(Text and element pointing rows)
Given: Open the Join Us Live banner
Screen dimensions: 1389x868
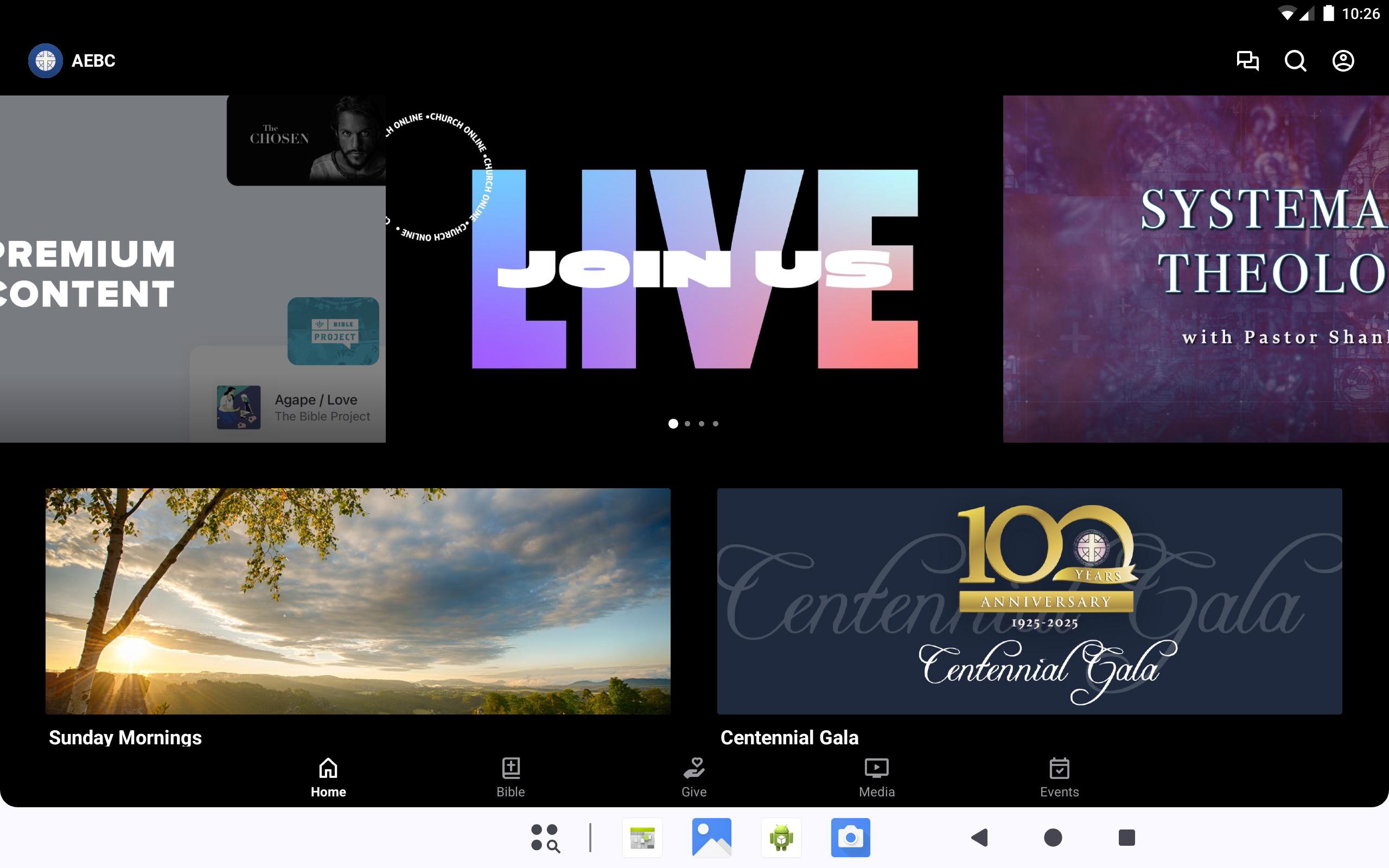Looking at the screenshot, I should pyautogui.click(x=694, y=269).
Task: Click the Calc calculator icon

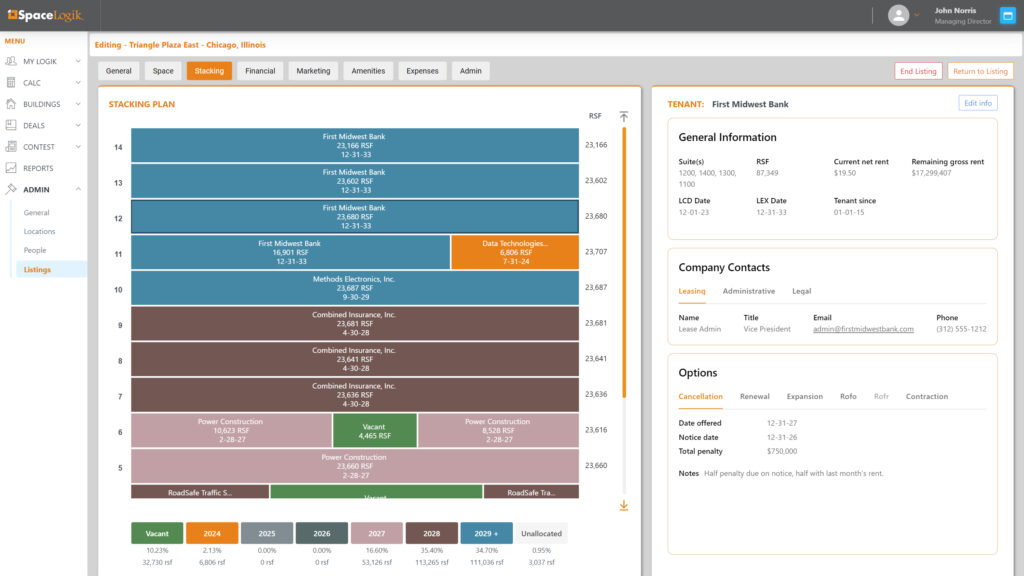Action: 11,83
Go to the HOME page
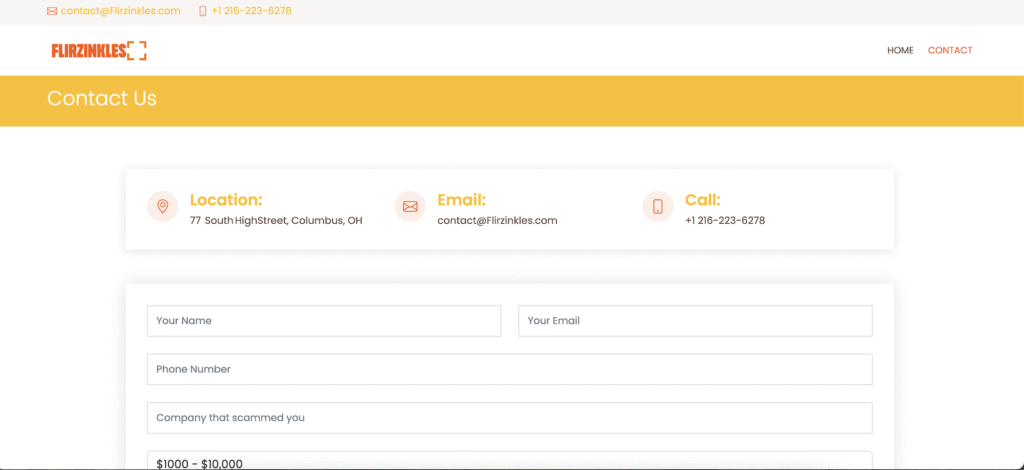 (900, 50)
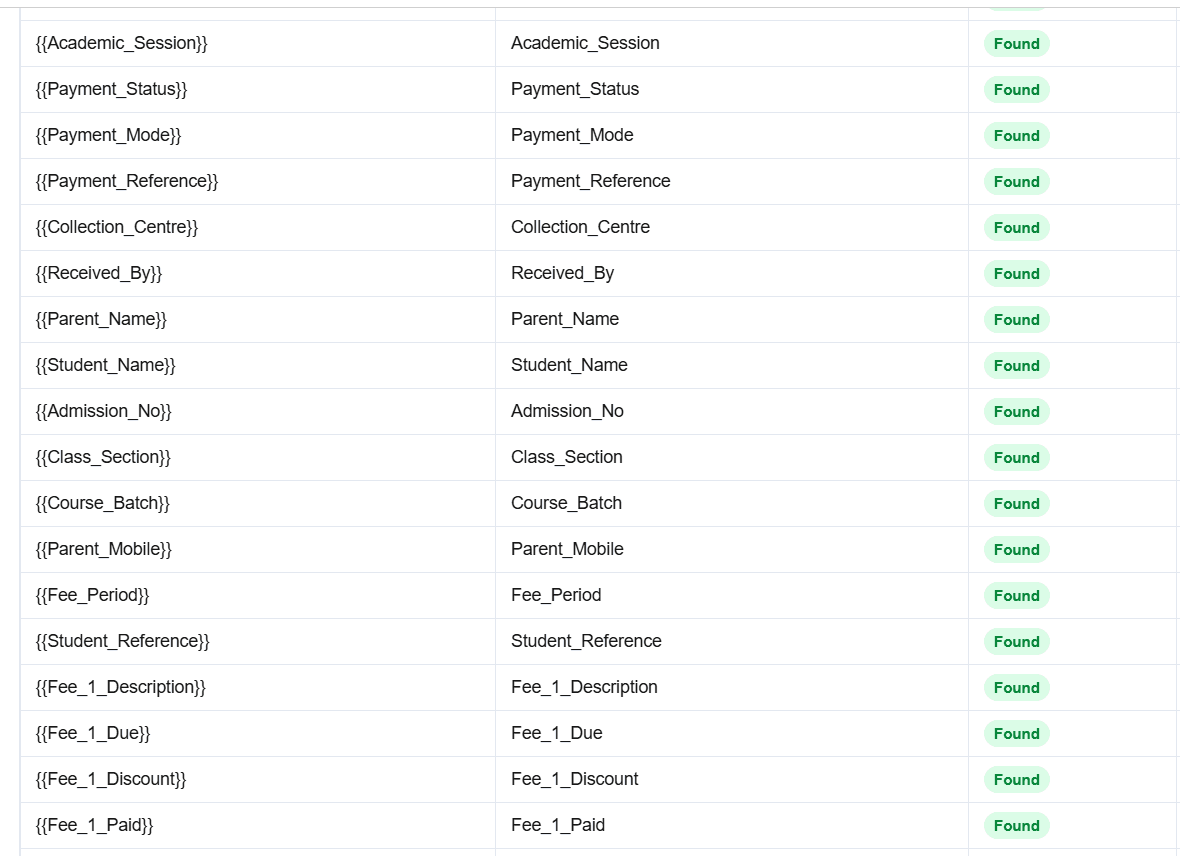Select the {{Parent_Name}} placeholder cell
Image resolution: width=1180 pixels, height=856 pixels.
(101, 319)
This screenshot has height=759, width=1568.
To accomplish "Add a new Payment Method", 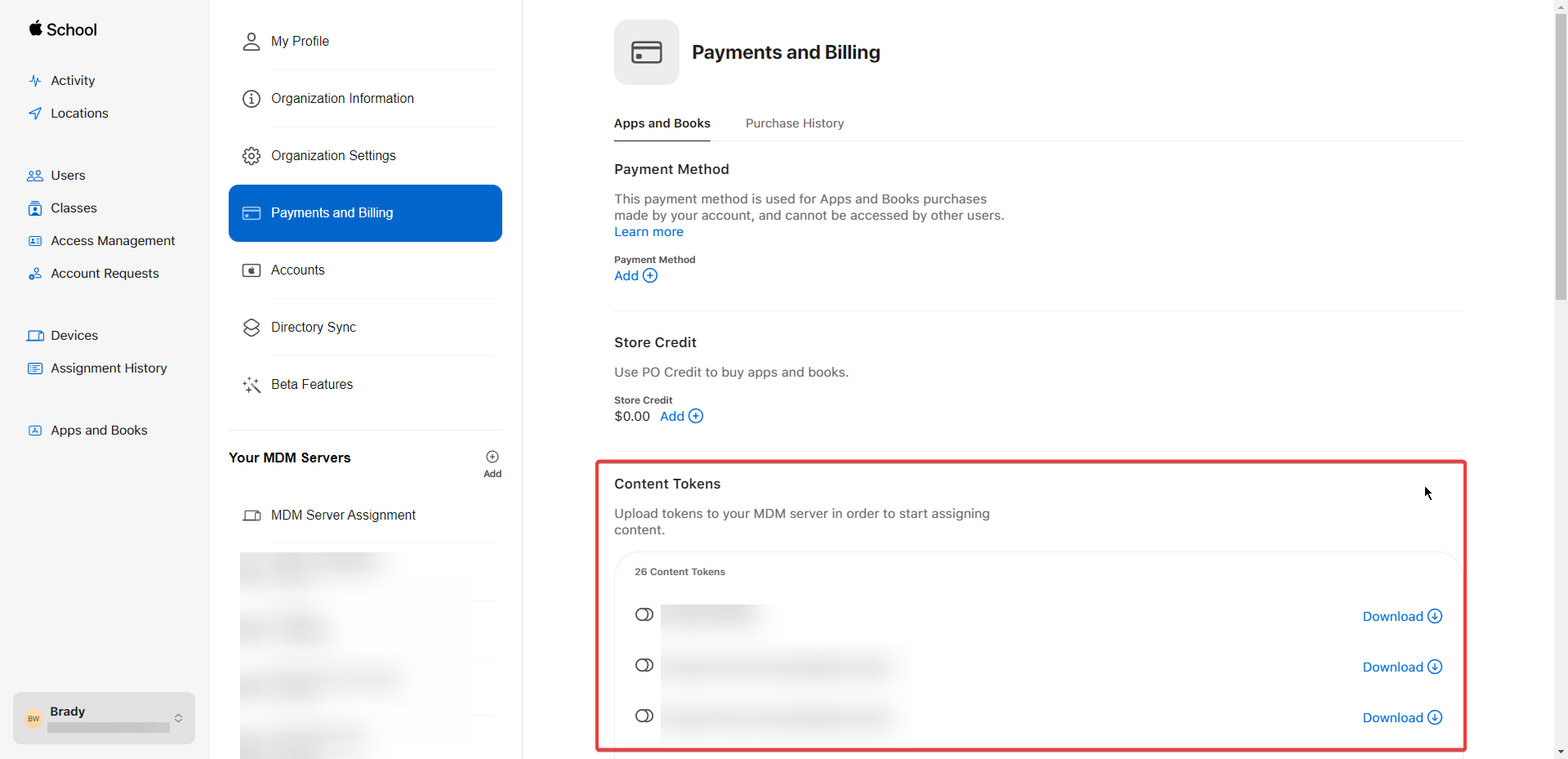I will click(635, 275).
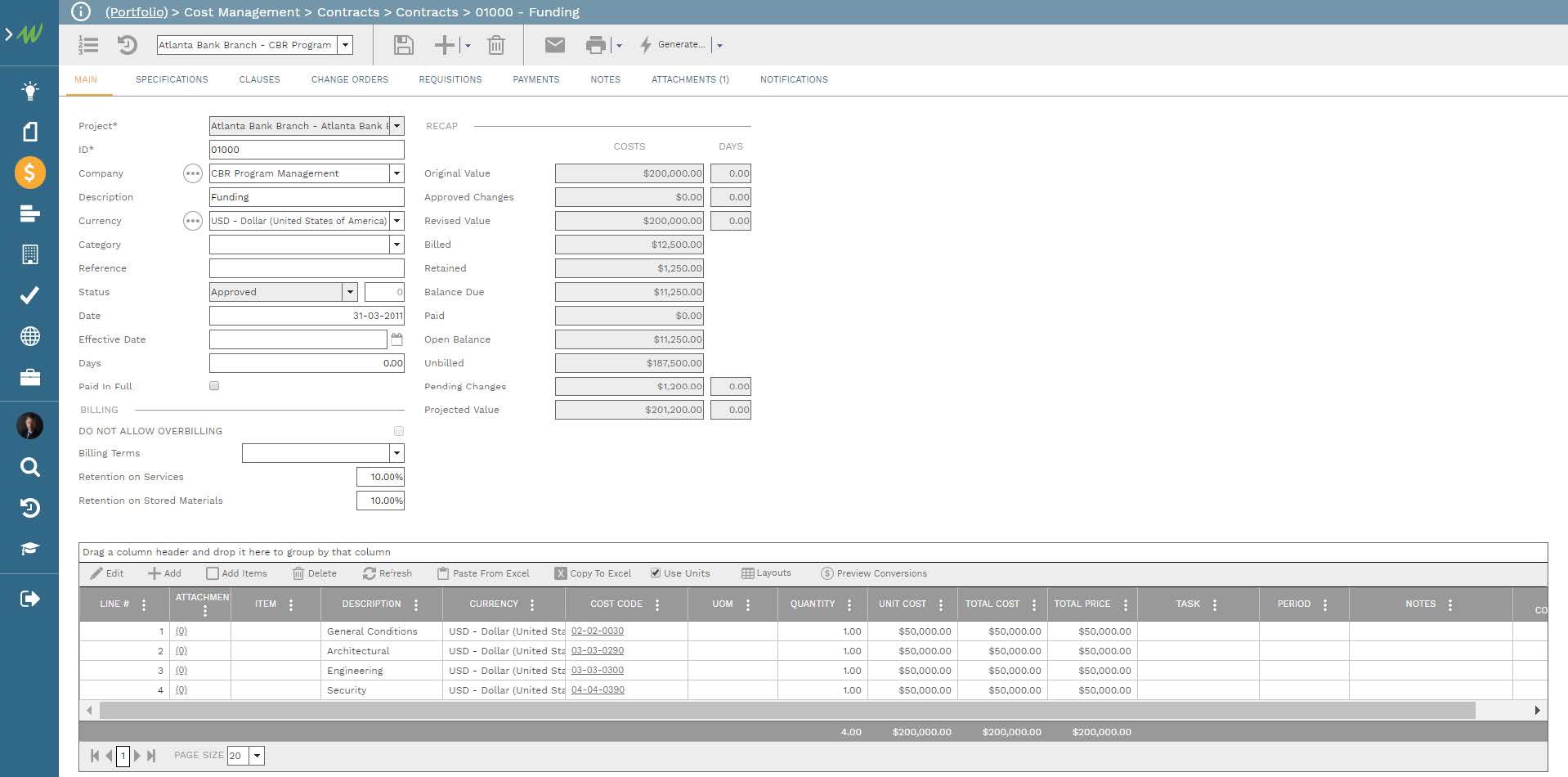The height and width of the screenshot is (777, 1568).
Task: Expand the Billing Terms dropdown
Action: [396, 452]
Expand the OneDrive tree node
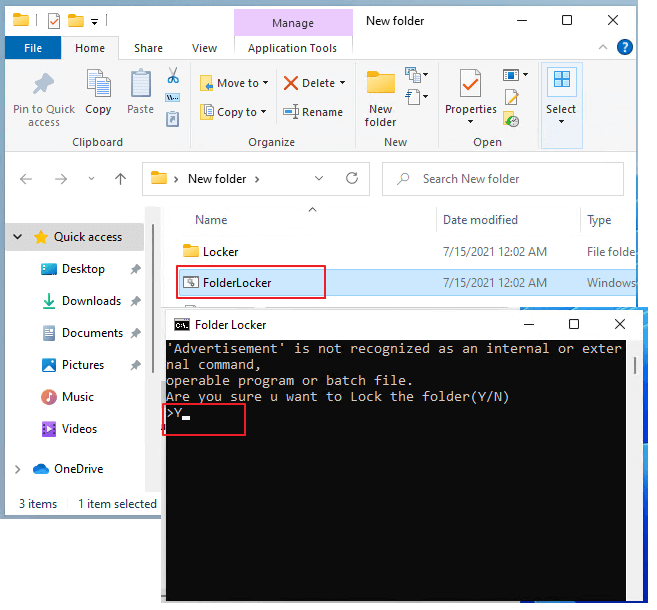This screenshot has height=610, width=657. pyautogui.click(x=18, y=469)
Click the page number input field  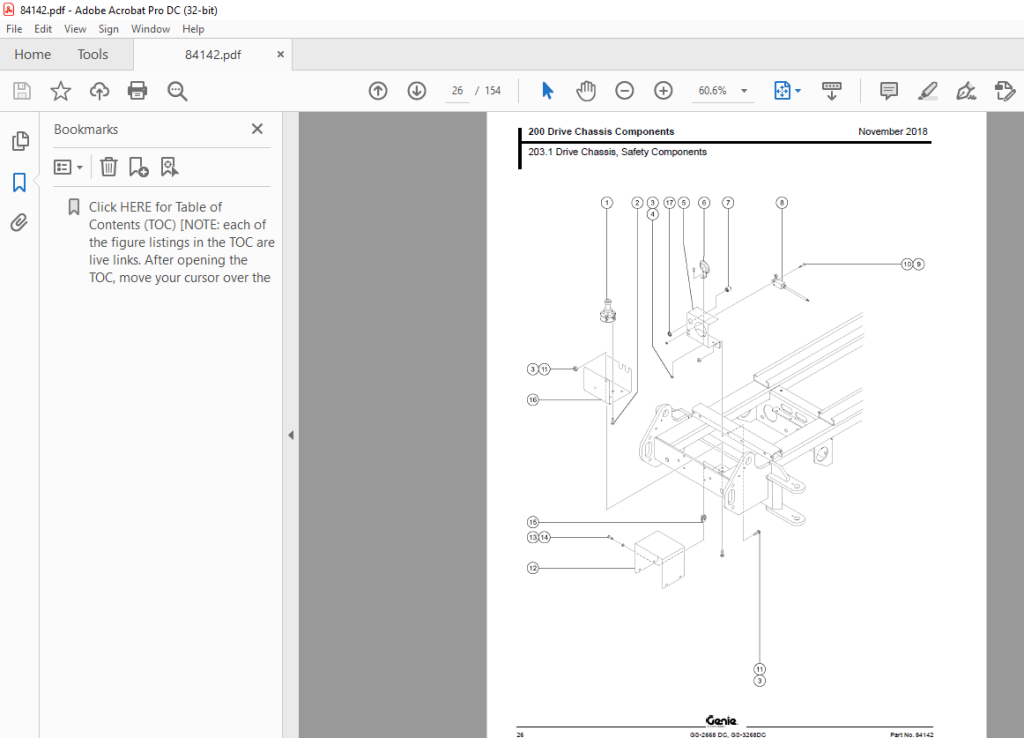tap(456, 90)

* [WHAT IS ASKED]: Find each line in the rows above that contains the string "Task" and copy it out. Count only case-sensitive matches.

* [RESPONSE]:
Task: Click the Calc calculator icon
Task: Expand the Billing Terms dropdown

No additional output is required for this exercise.